Erneut: Frontalangriff auf Inlandleistung

28.11.2018

Mitte Monat wurde bekanntlich die Vernehmlassung zur Agrarpolitik 2022–2025 (AP 22+) lanciert.

Dabei sollen den Akteuren der Land- und Ernährungswirtschaft im bisherigen Zahlungsrahmen neue Perspektiven in den Bereichen Markt, Betrieb und natürliche Ressourcen eröffnet und zudem die agrarpolitischen Rahmenbedingungen in Bezug auf die in- und aus­ländischen Märkte, die effiziente Nutzung von Ressourcen sowie die Schonung der Umwelt angepasst werden.
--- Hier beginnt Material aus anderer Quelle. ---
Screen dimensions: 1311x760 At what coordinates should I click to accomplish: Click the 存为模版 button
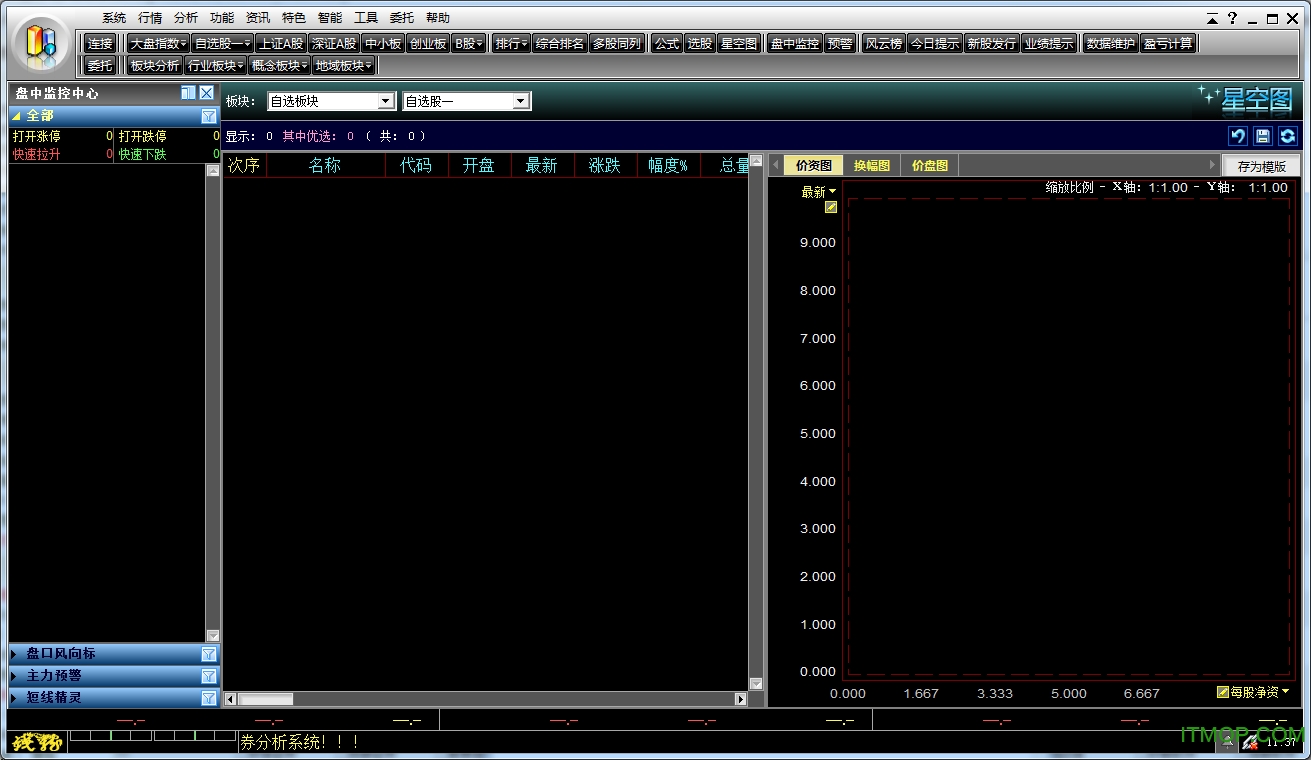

So weit, so gut. Betrachtet man die betreffenden Unterlagen jedoch genauer, dann zeigt sich rasch, dass nebst dem üblichen Antwortformular auch ein Fragebogen enthalten ist, der es in sich hat! Denn nachdem die teilweise Wiedereinführung der Inlandleistung bei der Versteigerung von 40% der Zollkontingente von rotem Fleisch von National- und Ständerat Ende 2012 bzw. Anfang 2013 angenommen und vom Bundesamt für Landwirtschaft erst nach entsprechendem Nachhaken auf Anfang 2015 umgesetzt wurde, wird sie von den Bundesbehörden bereits wieder hinterfragt. Dies geht so weit, dass mit dem besagten Fragebogen die breite Meinung hinsichtlich einer Aufhebung der Inlandleistung, der Verwendung der damit zusätzlichen Versteigerungserlöse sowie zur Einstellung der Marktentlastungsmassnahmen für Fleisch und andere Produkte abgeholt werden soll. Wohl im Wissen um den vorgenannten parlamentarischen Entscheid enthält der nun vorgeschlagene Gesetzestext zwar (noch) keinen entsprechenden Antrag zur beabsichtigten Abschaffung der Inlandleistung. Hingegen schimmern die Absichten der Bundesverwaltung glasklar durch, werden doch für eine Abschaffung der Inlandleistung Argumente wie die Rentenbildung für die Importeure, die Zementierung von bestehenden Strukturen bzw. ein zu hoher administrativer Aufwand ins Feld geführt. Rechnet man jedoch die Inlandleistung mit rund 44 Mio. Franken pro Jahr hoch und vergleicht diese mit den bereits bestehenden Nettoversteigerungserlösen für die allgemeine Bundeskasse von jährlich rund 150 Mio. Franken, dann wird rasch klar, was die eigentlichen Absichten sind! Die einzige Antwort auf ein solches Unterfangen kann nur in dessen deutlicher Ablehnung liegen, allenfalls verbunden mit Fragen nach dem Respekt gegenüber den Institutionen.